Please copy out every one of the following records word for word, with no changes.
— START MATERIAL FOR THIS EXERCISE —
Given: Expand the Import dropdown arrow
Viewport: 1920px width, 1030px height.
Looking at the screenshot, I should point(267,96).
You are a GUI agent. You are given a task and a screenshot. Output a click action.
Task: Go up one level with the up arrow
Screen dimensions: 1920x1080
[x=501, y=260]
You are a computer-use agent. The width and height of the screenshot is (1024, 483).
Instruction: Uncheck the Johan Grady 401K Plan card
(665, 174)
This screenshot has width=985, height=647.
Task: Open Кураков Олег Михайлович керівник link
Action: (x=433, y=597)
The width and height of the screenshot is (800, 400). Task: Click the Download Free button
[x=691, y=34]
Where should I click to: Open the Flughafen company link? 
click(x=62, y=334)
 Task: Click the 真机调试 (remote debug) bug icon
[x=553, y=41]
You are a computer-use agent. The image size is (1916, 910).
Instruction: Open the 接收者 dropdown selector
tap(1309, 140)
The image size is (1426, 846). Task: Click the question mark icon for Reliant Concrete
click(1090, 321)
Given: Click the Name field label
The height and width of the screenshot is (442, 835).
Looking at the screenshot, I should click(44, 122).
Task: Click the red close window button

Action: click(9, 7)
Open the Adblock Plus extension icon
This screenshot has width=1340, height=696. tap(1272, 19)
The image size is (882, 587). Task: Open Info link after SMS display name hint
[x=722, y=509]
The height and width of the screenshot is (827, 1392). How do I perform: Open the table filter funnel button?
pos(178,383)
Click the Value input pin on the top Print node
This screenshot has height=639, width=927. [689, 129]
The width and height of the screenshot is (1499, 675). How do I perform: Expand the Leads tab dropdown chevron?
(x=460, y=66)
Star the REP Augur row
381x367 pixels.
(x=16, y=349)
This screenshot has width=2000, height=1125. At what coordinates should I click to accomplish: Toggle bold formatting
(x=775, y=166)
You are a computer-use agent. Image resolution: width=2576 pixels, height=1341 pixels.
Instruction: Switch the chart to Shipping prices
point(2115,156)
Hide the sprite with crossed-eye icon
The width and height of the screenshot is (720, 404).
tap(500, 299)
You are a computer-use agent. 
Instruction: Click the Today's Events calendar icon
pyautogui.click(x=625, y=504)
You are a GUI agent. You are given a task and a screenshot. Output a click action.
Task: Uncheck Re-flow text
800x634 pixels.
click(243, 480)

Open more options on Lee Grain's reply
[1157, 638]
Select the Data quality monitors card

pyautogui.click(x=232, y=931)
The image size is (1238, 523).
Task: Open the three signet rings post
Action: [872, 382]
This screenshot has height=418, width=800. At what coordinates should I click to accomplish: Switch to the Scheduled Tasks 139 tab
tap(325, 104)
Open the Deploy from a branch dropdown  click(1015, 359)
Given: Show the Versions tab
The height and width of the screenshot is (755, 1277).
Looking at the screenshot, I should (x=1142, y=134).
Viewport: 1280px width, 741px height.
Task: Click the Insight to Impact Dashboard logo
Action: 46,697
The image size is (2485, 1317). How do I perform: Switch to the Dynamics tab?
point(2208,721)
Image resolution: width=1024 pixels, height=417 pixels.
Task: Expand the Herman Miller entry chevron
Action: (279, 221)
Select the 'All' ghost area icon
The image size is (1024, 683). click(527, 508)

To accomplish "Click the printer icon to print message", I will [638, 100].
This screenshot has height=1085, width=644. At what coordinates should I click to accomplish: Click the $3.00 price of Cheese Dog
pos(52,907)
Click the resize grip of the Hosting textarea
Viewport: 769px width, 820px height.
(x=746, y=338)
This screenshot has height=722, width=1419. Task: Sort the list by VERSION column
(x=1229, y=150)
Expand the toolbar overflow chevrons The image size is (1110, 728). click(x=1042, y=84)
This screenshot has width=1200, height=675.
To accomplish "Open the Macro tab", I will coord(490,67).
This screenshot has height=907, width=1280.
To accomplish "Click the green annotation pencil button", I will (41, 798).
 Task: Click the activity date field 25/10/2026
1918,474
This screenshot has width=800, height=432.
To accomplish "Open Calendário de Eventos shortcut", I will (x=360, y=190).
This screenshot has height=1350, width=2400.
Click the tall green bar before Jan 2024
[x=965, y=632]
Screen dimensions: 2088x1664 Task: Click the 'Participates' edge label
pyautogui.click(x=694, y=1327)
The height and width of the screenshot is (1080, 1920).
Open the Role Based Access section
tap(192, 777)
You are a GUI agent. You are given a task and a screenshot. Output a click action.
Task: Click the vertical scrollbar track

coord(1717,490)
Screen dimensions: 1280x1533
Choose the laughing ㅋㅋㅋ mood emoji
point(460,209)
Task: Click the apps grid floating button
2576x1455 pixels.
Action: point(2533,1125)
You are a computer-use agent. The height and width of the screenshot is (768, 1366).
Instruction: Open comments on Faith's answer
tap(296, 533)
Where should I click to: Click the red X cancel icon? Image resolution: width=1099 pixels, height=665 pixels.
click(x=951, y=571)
— END MATERIAL FOR THIS EXERCISE —
SOLVED EXERCISE:
Given: Expand the Import dropdown arrow
Viewport: 1920px width, 1030px height.
Looking at the screenshot, I should point(267,96).
You are a GUI agent. You are given a task and a screenshot. Output a click action.
Task: Go up one level with the up arrow
Screen dimensions: 1920x1080
[x=501, y=260]
You are a computer-use agent. The width and height of the screenshot is (1024, 483).
Instruction: Uncheck the Johan Grady 401K Plan card
(665, 174)
This screenshot has width=985, height=647.
Task: Open Кураков Олег Михайлович керівник link
Action: (x=433, y=597)
The width and height of the screenshot is (800, 400). Task: Click the Download Free button
[x=691, y=34]
Where should I click to: Open the Flughafen company link? 
click(x=62, y=334)
 Task: Click the 真机调试 (remote debug) bug icon
[x=553, y=41]
You are a computer-use agent. The image size is (1916, 910).
Instruction: Open the 接收者 dropdown selector
tap(1309, 140)
The image size is (1426, 846). Task: Click the question mark icon for Reliant Concrete
click(1090, 321)
Given: Click the Name field label
The height and width of the screenshot is (442, 835).
Looking at the screenshot, I should click(44, 122).
Task: Click the red close window button

Action: click(9, 7)
Open the Adblock Plus extension icon
This screenshot has width=1340, height=696. tap(1272, 19)
The image size is (882, 587). Task: Open Info link after SMS display name hint
[x=722, y=509]
The height and width of the screenshot is (827, 1392). How do I perform: Open the table filter funnel button?
pos(178,383)
Click the Value input pin on the top Print node
This screenshot has height=639, width=927. [689, 129]
The width and height of the screenshot is (1499, 675). How do I perform: Expand the Leads tab dropdown chevron?
(x=460, y=66)
Star the REP Augur row
381x367 pixels.
(x=16, y=349)
This screenshot has width=2000, height=1125. At what coordinates should I click to accomplish: Toggle bold formatting
(x=775, y=166)
You are a computer-use agent. Image resolution: width=2576 pixels, height=1341 pixels.
Instruction: Switch the chart to Shipping prices
point(2115,156)
Hide the sprite with crossed-eye icon
The width and height of the screenshot is (720, 404).
tap(500, 299)
You are a computer-use agent. 
Instruction: Click the Today's Events calendar icon
pyautogui.click(x=625, y=504)
You are a GUI agent. You are given a task and a screenshot. Output a click action.
Task: Uncheck Re-flow text
800x634 pixels.
click(243, 480)

Open more options on Lee Grain's reply
[1157, 638]
Select the Data quality monitors card

pyautogui.click(x=232, y=931)
The image size is (1238, 523).
Task: Open the three signet rings post
Action: [872, 382]
This screenshot has height=418, width=800. At what coordinates should I click to accomplish: Switch to the Scheduled Tasks 139 tab
tap(325, 104)
Open the Deploy from a branch dropdown  click(1015, 359)
Given: Show the Versions tab
The height and width of the screenshot is (755, 1277).
Looking at the screenshot, I should (x=1142, y=134).
Viewport: 1280px width, 741px height.
Task: Click the Insight to Impact Dashboard logo
Action: 46,697
The image size is (2485, 1317). How do I perform: Switch to the Dynamics tab?
point(2208,721)
Image resolution: width=1024 pixels, height=417 pixels.
Task: Expand the Herman Miller entry chevron
Action: (279, 221)
Select the 'All' ghost area icon
The image size is (1024, 683). click(527, 508)

To accomplish "Click the printer icon to print message", I will [638, 100].
This screenshot has height=1085, width=644. At what coordinates should I click to accomplish: Click the $3.00 price of Cheese Dog
pos(52,907)
Click the resize grip of the Hosting textarea
Viewport: 769px width, 820px height.
(x=746, y=338)
This screenshot has height=722, width=1419. Task: Sort the list by VERSION column
(x=1229, y=150)
Expand the toolbar overflow chevrons The image size is (1110, 728). click(x=1042, y=84)
This screenshot has width=1200, height=675.
To accomplish "Open the Macro tab", I will coord(490,67).
This screenshot has height=907, width=1280.
To accomplish "Click the green annotation pencil button", I will (41, 798).
 Task: Click the activity date field 25/10/2026
1918,474
This screenshot has width=800, height=432.
To accomplish "Open Calendário de Eventos shortcut", I will (x=360, y=190).
This screenshot has height=1350, width=2400.
Click the tall green bar before Jan 2024
[x=965, y=632]
Screen dimensions: 2088x1664 Task: Click the 'Participates' edge label
pyautogui.click(x=694, y=1327)
The height and width of the screenshot is (1080, 1920).
Open the Role Based Access section
tap(192, 777)
You are a GUI agent. You are given a task and a screenshot. Output a click action.
Task: Click the vertical scrollbar track

coord(1717,490)
Screen dimensions: 1280x1533
Choose the laughing ㅋㅋㅋ mood emoji
point(460,209)
Task: Click the apps grid floating button
2576x1455 pixels.
Action: point(2533,1125)
You are a computer-use agent. The height and width of the screenshot is (768, 1366).
Instruction: Open comments on Faith's answer
tap(296, 533)
Where should I click to: Click the red X cancel icon? Image resolution: width=1099 pixels, height=665 pixels.
click(x=951, y=571)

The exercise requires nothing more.